- Supreme Court of Canada

Hearing: December 15, 2005 Judgment: November 17, 2006
- Citations: 2006 SCC 52
- Docket No.: 30529
- Ruling: appeal dismissed

Court membership
- Chief Justice: Beverley McLachlin Puisne Justices: Michel Bastarache, Ian Binnie, Louis LeBel, Marie Deschamps, Morris Fish, Rosalie Abella, Louise Charron

Reasons given
- Majority: Deschamps J, joined by LeBel, Fish and Abella JJ
- Dissent: McLachlin CJ, joined by Bastarache and Charron JJ

Laws applied
- Morguard Investments Ltd v De Savoye, [1990] 3 SCR 1077

= Pro Swing Inc v Elta Golf Inc =

Pro Swing Inc v Elta Golf Inc 2006 SCC 52 is a leading Canadian case decided by the Supreme Court of Canada on conflict of laws. The Court held that foreign non-monetary judgments may be enforced in Canada where they have been rendered by a court of competent jurisdiction, the rendering is final, and the nature of the judgment is such that comity requires it to be enforced.

==Background==
Pro Swing is an American company that sells golf equipment under the "trident" trademark. Elta Golf is an Ontario company that sells golf equipment that includes products with a trade-mark similar to that of the "trident".

Pro Swing sued for trade-mark infringement in Ohio. A settlement was reached which ordered Elta Golf to refrain from selling any products with the trident logo.

In 2002, Pro Swing filed to an Ohio court for contempt of court for Elta's breach of the settlement. The court granted the order. Pro Swing then filed in the Ontario Superior Court of Justice for enforcement of the order.

The motions judge found that the non-monetary order was valid but found certain parts duplicative and had them severed from the order.

On appeal to the Court of Appeal for Ontario, the court found the order was unenforceable due to ambiguity in the order regarding its scope of application.

==Opinion of the Court==
Justice Deschamps wrote the majority opinion.

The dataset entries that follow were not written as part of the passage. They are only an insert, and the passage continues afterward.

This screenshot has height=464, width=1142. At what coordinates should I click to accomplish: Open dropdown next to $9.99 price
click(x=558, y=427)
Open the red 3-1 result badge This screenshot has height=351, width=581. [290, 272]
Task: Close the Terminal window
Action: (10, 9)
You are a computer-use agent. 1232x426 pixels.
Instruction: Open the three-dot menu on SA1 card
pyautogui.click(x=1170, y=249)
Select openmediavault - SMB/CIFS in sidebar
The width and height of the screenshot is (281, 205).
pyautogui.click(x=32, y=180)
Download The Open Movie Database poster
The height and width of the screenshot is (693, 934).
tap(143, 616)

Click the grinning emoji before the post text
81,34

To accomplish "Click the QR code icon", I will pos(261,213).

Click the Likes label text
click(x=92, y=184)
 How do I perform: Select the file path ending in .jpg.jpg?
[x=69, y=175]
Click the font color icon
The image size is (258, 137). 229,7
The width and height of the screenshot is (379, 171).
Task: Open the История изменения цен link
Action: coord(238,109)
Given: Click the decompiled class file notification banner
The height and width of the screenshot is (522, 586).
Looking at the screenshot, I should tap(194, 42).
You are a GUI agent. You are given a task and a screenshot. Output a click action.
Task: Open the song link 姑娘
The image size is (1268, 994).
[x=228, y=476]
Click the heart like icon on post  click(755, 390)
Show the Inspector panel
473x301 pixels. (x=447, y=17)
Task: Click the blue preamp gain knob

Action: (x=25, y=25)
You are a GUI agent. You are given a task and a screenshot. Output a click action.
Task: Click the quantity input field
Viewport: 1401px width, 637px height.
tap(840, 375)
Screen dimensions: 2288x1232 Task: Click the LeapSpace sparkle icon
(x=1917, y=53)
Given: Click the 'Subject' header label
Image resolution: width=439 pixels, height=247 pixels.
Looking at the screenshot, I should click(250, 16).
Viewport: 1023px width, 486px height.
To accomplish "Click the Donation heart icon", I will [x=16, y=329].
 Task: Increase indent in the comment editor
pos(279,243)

She ordered the appeal dismissed.

The old rule for foreign judgments required that they be final, conclusive, and for a monetary amount. Deschamps found this rule to be outdated and stated that a new rule for non-monetary orders based on comity was needed.

She proposed that non-monetary judgments should be enforced when
1. judgment is rendered by a court of competent jurisdiction
2. the judgment is final
3. the nature of the judgment is such that comity requires enforcements.

On the current facts she found the order unenforceable. The contempt order is quasi-criminal which should never be enforced. This public law element eclipses any other private law element. She further advised in obiter that courts should ensure there will be no conflict once the order is rendered and should not allow punishments that are not available under the foreign jurisdiction.

==Dissent==
McLachlin, in dissent, argued that incremental change was a preferable approach. The standard should be based on comity, order, and fairness.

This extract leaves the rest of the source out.